The Great Wall of China (Chinese: 萬里長城; pinyin: Wànlǐ Chángchéng) is the collective name of a series of fortification systems generally built across the historical northern borders of China to protect and consolidate territories of Chinese states and empires against various nomadic groups of the steppe and their polities. Several walls were being built from as early as the 7th century BC by ancient Chinese states; selective stretches were later joined together by Qin Shi Huang (220–206 BC), the first Emperor of China. Little of the Qin wall remains. Later on, many successive dynasties have built and maintained multiple stretches of border walls. The most well-known sections of the wall were built by the Ming dynasty (1368–1644).

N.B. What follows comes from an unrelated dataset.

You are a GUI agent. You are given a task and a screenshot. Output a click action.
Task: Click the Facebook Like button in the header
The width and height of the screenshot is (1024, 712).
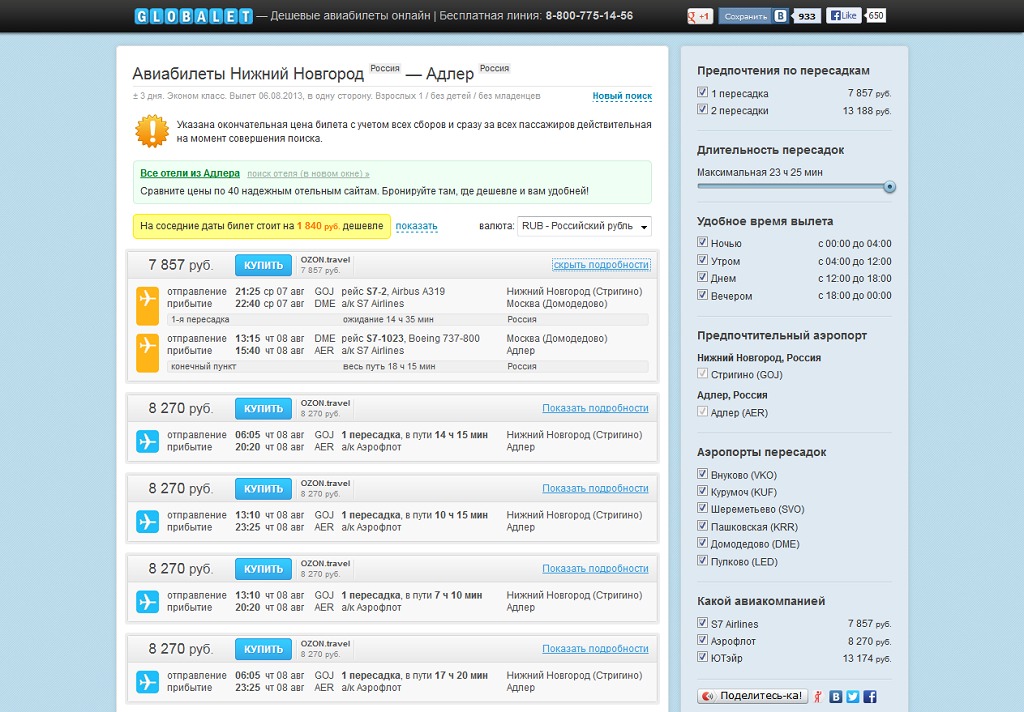pyautogui.click(x=844, y=16)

The Forbidden City (Chinese: 故宫; pinyin: Gùgōng) is a palace complex in central Beijing, China. It houses the Palace Museum, and was the former Chinese imperial palace from the Ming dynasty to the end of the Qing dynasty (the years 1420 to 1912). The Forbidden City served as the home of emperors and their households and was the ceremonial and political center of Chinese government for almost 500 years.
The Summer Palace (simplified Chinese: 颐和园; traditional Chinese: 頤和園; pinyin: Yíhéyuán), is a vast ensemble of lakes, gardens and palaces in Beijing. It was an imperial garden in the Qing Dynasty. Mainly dominated by Longevity Hill (万寿山; 萬壽山; Wànshòu Shān) and Kunming Lake, it covers an expanse of 2.9 square kilometres (1.1 sq mi), three-quarters of which is water.
Longevity Hill is about 60 m (200 ft) high and has many buildings positioned in sequence. The front hill is rich with splendid halls and pavilions, while the back hill, in sharp contrast, is quiet with natural beauty. The central Kunming Lake, covering 2.2 square kilometres (540 acres), was entirely man-made and the excavated soil was used to build Longevity Hill.